Warren Buffett has pulled the wool over the eyes of so many with his “aw shucks” mid-western persona. But in reality he’s a self-preserving stock salesman just as comfortable playing inside Wall Street boardrooms as he is inside the D.C. beltway. On the tax front he’s been of no help to successful Americans trying to keep more of their hard-earned money. He’s all for higher taxes. That is unless it’s his taxes. Then it’s all about his bottom line. The WSJ’s Review & Outlook has more on good ‘Ole Warren here:

So it was fascinating to hear Mr. Buffett explain that his real tax rule is to pay as little as possible, both personally and at the corporate level. “I will not pay a dime more of individual taxes than I owe, and I won’t pay a dime more of corporate taxes than we owe. And that’s very simple,” Mr. Buffett told Fortune magazine in an interview last week. “In my own case, I offered one time to match a voluntary payment that any Senators pay, and I offered to triple any voluntary payment that [Republican Senator] Mitch McConnell made, but they never took me up on it.”

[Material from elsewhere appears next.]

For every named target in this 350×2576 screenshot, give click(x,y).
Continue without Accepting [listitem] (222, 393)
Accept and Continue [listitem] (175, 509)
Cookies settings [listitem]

The billionaire was even more explicit about his goal of reducing his company’s tax payments. “I will do anything that is basically covered by the law to reduce Berkshire’s tax rate,” he said. “For example, on wind energy, we get a tax credit if we build a lot of wind farms. That’s the only reason to build them. They don’t make sense without the tax credit.”

Think about that one. Mr. Buffett says it makes no economic sense to build wind farms without a tax credit, which he gladly uses to reduce his company’s tax payments to the Treasury. So political favors for the wind industry induce a leading U.S. company to misallocate its scarce investment dollars for an uneconomic purpose. Berkshire and its billionaire shareholder get a tax break and the feds get less revenue, which must be made up by raising tax rates on millions of other Americans who are much less well-heeled than Mr. Buffett.